Sin desconocer que no basta la palabra del gobierno en esta materia, sino una práctica de honradez y contención de lo cual parecemos muy alejados. En efecto, en este terreno como en tantos otros, no bastan los reglamentos adecuados o amenazantes, porque parte de la práctica nacional consiste en darles la vuelta y encontrar su contraparte. El hecho indudable es que en estas ocasiones y momentos parecería fundamental que el gobierno mostrara una cara mucho más agresiva, si no, como decía antes, hasta parece que está en un plano abiertamente permisivo. Y esto resulta fatal por la sencilla razón de que demasiadas circunstancias y antecedentes nos hacen pensar, como muchos mexicanos piensan ya, que el fondo de la cuestión radica en dar nacimiento a una nueva generación o camada de multimillonarios que ahondarán las diferencias de clase y de condición social. O de reforzar casi al infinito al grupo mínimo de multimillonarios que ya lo son. Sin desconocer que una parte estrecha de tales inversiones beneficiará probablemente a ciertos grupos de mexicanos, demasiado reducidos, pero ni de lejos a los grandes números de marginales, de humillados y ofendidos.

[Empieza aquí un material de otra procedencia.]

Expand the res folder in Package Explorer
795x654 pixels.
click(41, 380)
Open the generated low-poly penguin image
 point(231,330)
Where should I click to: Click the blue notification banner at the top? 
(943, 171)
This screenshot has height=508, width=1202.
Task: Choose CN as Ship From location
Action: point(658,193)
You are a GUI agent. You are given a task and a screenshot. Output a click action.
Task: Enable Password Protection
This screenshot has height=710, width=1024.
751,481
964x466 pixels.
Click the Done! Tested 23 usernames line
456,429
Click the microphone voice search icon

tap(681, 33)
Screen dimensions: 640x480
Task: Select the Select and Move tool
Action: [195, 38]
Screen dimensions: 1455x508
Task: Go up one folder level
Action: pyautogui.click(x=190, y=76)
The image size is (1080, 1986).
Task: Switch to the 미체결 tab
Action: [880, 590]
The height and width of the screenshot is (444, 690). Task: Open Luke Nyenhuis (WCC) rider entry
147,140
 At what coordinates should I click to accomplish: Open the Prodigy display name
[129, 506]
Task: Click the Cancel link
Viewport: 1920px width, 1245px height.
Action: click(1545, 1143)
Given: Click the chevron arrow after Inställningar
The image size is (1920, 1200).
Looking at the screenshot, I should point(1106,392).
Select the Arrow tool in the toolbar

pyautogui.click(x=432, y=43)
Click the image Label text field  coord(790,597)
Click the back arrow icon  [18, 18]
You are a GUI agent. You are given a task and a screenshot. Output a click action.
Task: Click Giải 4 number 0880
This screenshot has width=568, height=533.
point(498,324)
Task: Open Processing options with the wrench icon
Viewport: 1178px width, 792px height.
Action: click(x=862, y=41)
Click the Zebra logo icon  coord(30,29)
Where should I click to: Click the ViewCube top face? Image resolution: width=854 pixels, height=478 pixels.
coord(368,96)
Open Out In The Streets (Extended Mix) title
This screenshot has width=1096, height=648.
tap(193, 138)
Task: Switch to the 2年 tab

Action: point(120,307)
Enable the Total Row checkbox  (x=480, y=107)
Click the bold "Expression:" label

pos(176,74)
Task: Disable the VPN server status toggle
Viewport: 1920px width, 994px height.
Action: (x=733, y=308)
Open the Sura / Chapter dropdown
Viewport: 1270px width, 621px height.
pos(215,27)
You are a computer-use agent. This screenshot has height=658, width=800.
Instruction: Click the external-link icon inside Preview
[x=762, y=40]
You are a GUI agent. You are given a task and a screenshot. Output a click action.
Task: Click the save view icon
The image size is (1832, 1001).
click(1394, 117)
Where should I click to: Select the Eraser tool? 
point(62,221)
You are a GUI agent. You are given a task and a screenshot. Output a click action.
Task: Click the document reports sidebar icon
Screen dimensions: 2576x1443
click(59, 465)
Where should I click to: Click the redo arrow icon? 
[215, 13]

En realidad, se vive una especie de pe­na ajena al escuchar las cifras de in­versión cuando se comparan las de los proyectos faraónicos con la modestia francamente de otros proyectos gubernamentales, como el que encabeza Rosario Robles de Sedesol, según quedó de manifiesto, por ejemplo, en una reciente entrevista amplia que le hicieron en uno de los canales de Televisa. O en las cifras del presupuesto para 2015, que para Prospera sólo se destina 1 por ciento del presupuesto, en tanto se gastan millonadas en aviones para el secretario de la Defensa (o del propio Presidente, como bien se sable). El presidente Peña Nieto ha escogido sus cartas y va con todo en favor de ellas: hacer de México un país agresivamente capitalista y dejar para las calendas griegas la atención social, o hacer de ésta un simple subproducto aleatorio que, a sus ojos, se produciría de todos modos en beneficio de algunos mexicanos. Los temas pues que han estado presentes en la tradición histórica de México para buscar un mejor país: igualdad, solución de los incontables problemas sociales, incluso la cuestión educativa, son pospuestos y se piensa que el desarrollo los resolverá por carambola, o el crecimiento, como ahora se prefiere decir, pero no por una atención y por la voluntad expresa del gobierno.

País netamente capitalista en su vertiente neoliberal, como ha quedado demostrado durante varios sexenios, con lo que ello implica de tremendas desigualdades internas, de concentración de capitales y ahora de presiones políticas de fuera en aumento que no serán fáciles de manejar, o que sí lo serán si se sigue con la tónica asumida por Peña Nieto de disciplinarse rigurosamente a las necesidades del capital globalizado, olvidándose prácticamente del interior.

Es verdad, ya hace buen rato que el país se embarcó abiertamente en la vía capitalista, con mayor o menor apertura y franqueza, aun cuando todavía en buen número de casos con los frenos morales y políticos que de todos modos imponían una serie de instituciones y estructuras legislativas heredadas no tanto tiempo atrás de la Revolución Mexicana. Con Peña Nieto tales resistencias se han desmoronado y se afirma abiertamente su contrario capitalista franco.

¿Y, a todo esto, la izquierda? Un panorama muy diferente, opinamos, pero esto será materia de nuestro próximo artículo.